In May 2020 I joined a great software engineering team, working on a new messaging and notification platform. Around mid-2021 I became the lead engineer.

The work was a mix of software engineering and DevOps tasks, but due to the nature of the target environment, and the skill-mix of the team, the DevOps part started to dominate (I would say 25/75 in favor of DevOps work).

Now, there’s nothing wrong with DevOps work, but the way DevOps was meant to be (not a role but a way of doing things together in a team) versus what it is in practice (“Who’s the DevOps Engineer? Can you fix this Kubernetes issue?”) is just a sad state of affairs. Before you can say “repeat after me, DevOps is not a role”, you’re neck-deep into infrastructure and operational issues that take away from the software engineering part of the job.

I guess I do enjoy both aspects, i.e., the infrastructural part (performance and how you use hardware resources, make CI/CD really work nice, predictable, and fast, troubleshooting), and the software creation part (writing code, figuring out an elegant model to implement things, performance and consistency, etc), but when you’re dealing with an unstable target environment, DevOps will quickly become the majority of your work, at the expense of writing actual code (meaning: actual code for your product, implementing features, fixing bugs).

The software and infrastructure we created went live last November, and we’re now in the process of transfering to a new operations team who will be maintaining the product. This will last until about May of this year.

For my new role I will definitely look for something that brings software engineering more to the forefront, preferably in a language I get excited about (i.e., Scala, Elixir, Rust), although I do enjoy the more mainstream languages too (Java, C#, Python).

So mid-2024: new software engineering role, don’t care about lead, don’t know where yet!

The great sailing adventure to Norway

Since August last year, I’ve been planning a rather huge sailing trip, together with my father-in-law, my best friend Freek and his girlfriend Jitske. This year around June/July, we’re going to sail from my home-town (Scheveningen in The Netherlands) all the way to Norway.

It will be a three-week adventure approximately, with 6 crew in total (counting ourselves and the two owners of the vessel). The whole project started as a birthday present for my father-in-law due to our many conversations about life at sea but it has become a bit more than that, maybe an exploration too of a different kind of life, what things could be.. So:

Explore the creation of a sailing company

I currently have a moderately succesful software engineering company and I do software engineering projects together with my colleagues for various clients.

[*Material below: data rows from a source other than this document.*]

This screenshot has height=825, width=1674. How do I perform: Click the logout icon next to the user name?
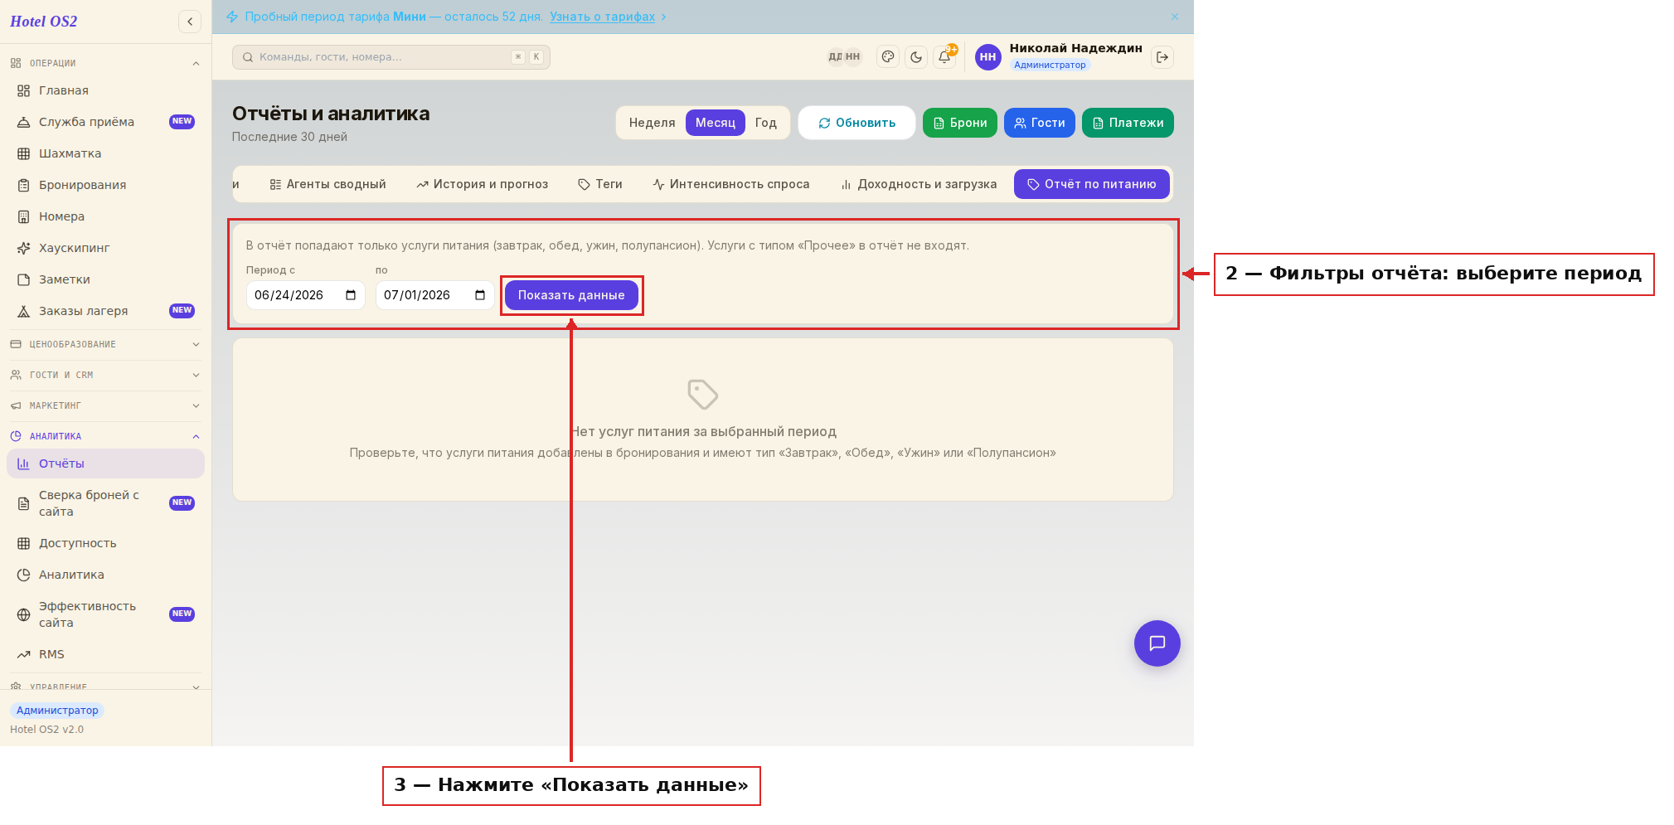coord(1162,57)
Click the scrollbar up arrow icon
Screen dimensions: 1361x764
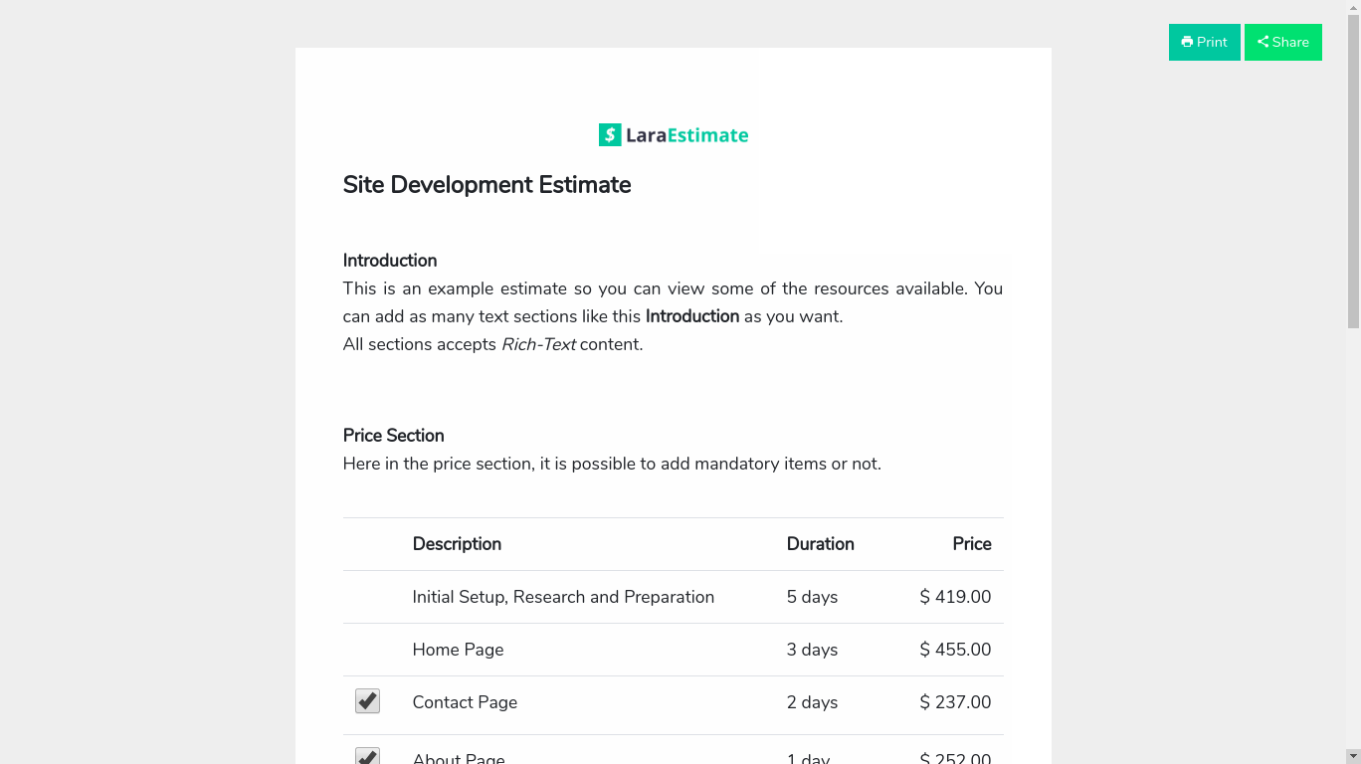[1353, 8]
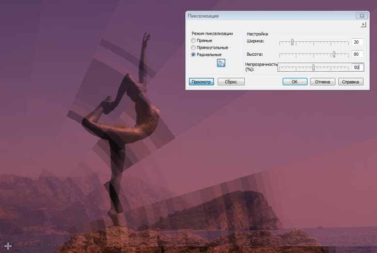
Task: Close the Пикселизация dialog window
Action: [x=363, y=16]
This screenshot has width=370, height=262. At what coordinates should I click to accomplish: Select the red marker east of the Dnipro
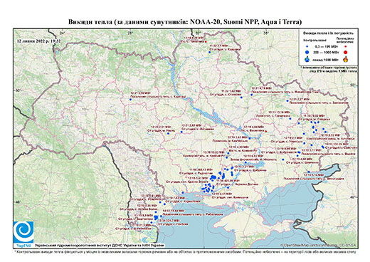[x=266, y=131]
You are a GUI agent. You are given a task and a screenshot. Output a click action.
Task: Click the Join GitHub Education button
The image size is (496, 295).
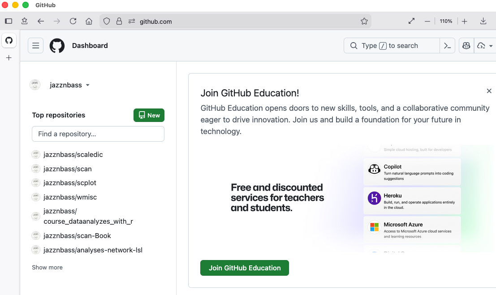[244, 268]
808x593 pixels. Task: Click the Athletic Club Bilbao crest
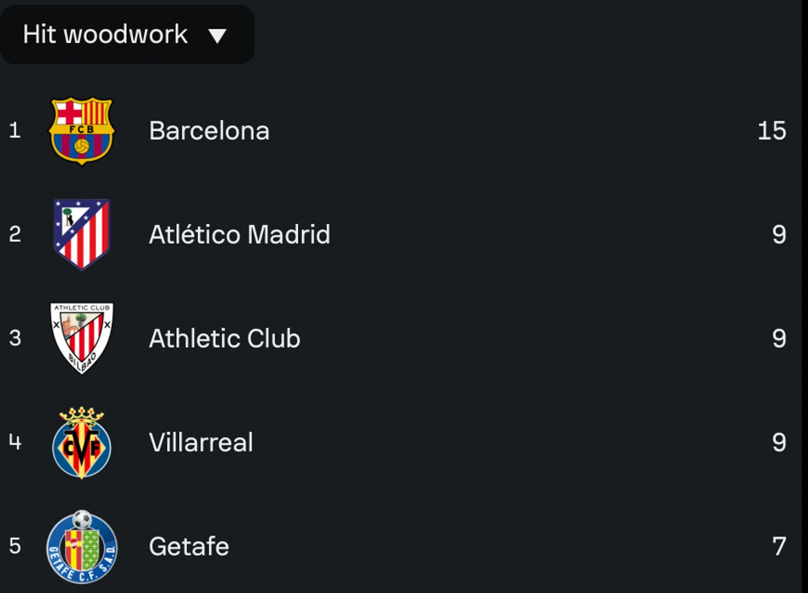click(x=82, y=338)
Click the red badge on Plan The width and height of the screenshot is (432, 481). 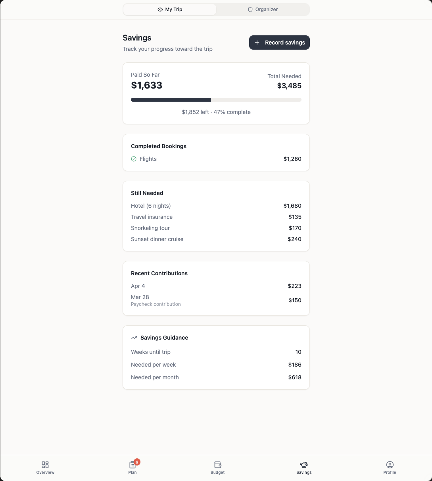137,462

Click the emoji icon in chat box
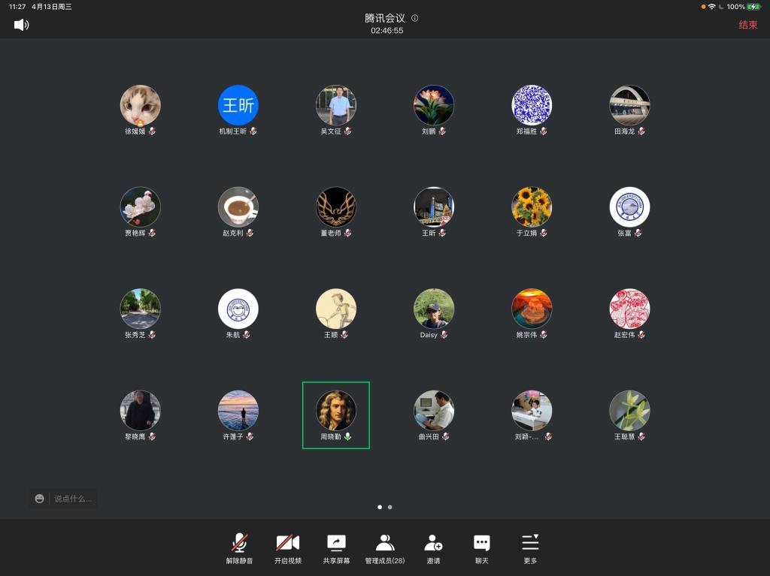(40, 499)
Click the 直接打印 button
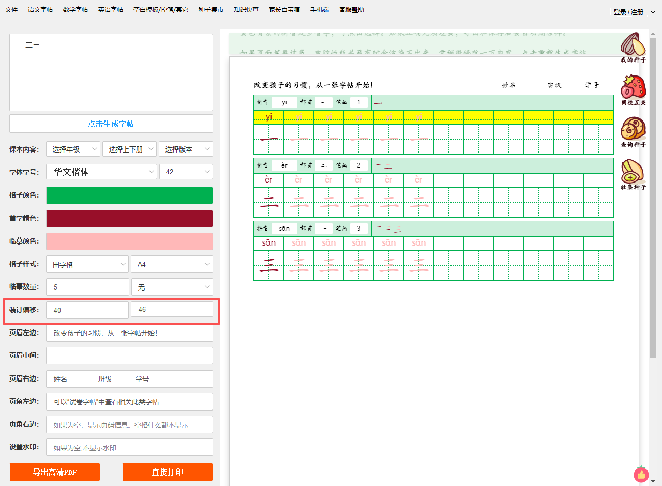Screen dimensions: 662x486 pyautogui.click(x=168, y=472)
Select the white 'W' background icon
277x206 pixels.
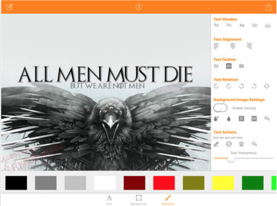(254, 119)
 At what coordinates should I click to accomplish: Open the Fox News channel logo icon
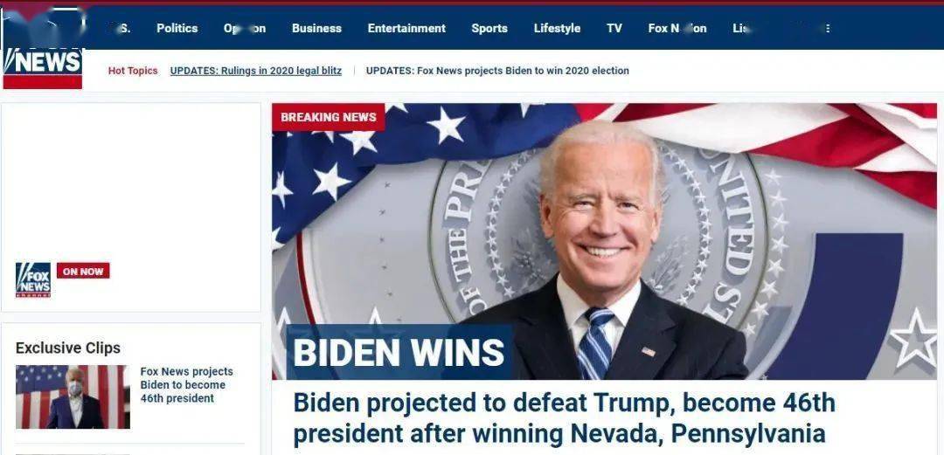[x=33, y=279]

In a previous post I shared a bit about how I feel like I lost my enthousiasm for what I’m doing, feeling out of touch, without a real sense of purpose. Definitely not unhappy, but maybe critical of where I am and where I (think I) want to be.

In my life up til now I’ve had various companies, amongst which a record company called Grond which released records around 1999-2004 and 2014-2016, an alternative computer-hardware store called VT100, and my current software engineering company called RAAF.

Next to (hopefully) being profitable, these companies where also the culmination of ideas, executed enthousiastically; challenges met and mostly overcome; they were the background to life, a platform for experiencing things, meeting people and making friends.

My father-in-law was a captain on really large ships. When I am visiting in Bulgaria, we always talk about ships, about sailing, about teaching and certifications that are required on various types of vessels, about tourism.

This last christmas, we also played with an idea: “what if we would have a serious sailing vessel, how could we build a modest company for tourism, training and (small-scale) import/export around that?”

So this year I am doing that: Figuring out what kind of investment would be required and what the inflow + outflow of money would look like in such a company, the required aspects of it regarding certificates, maintenance, harboring, etc.

Organize the family get-together this year

My mother’s side of the family is partly Belgian. They organise an annual family get-together which is always a happy affair that we enjoy going to.

At the last get-together, I offered to organise this years’ get-together. This will be around September of this year. I am planning to arrange a really nice eating-together at a great place that’s run by my best friend Freek’s girlfriend, Jitske. Nothing certain yet, because it’s still a while away, but that’s the plan.

Final thoughts, just do

I think the overall idea for this year is: stay healthy, get stronger, and explore a few avenues. Do great things with family and try to make it so that everyone is a little bit better off at the end of the year. I hope we won’t have more instability in the world at large (although I can’t really control that anyway) and in general, a bit less cynical takes.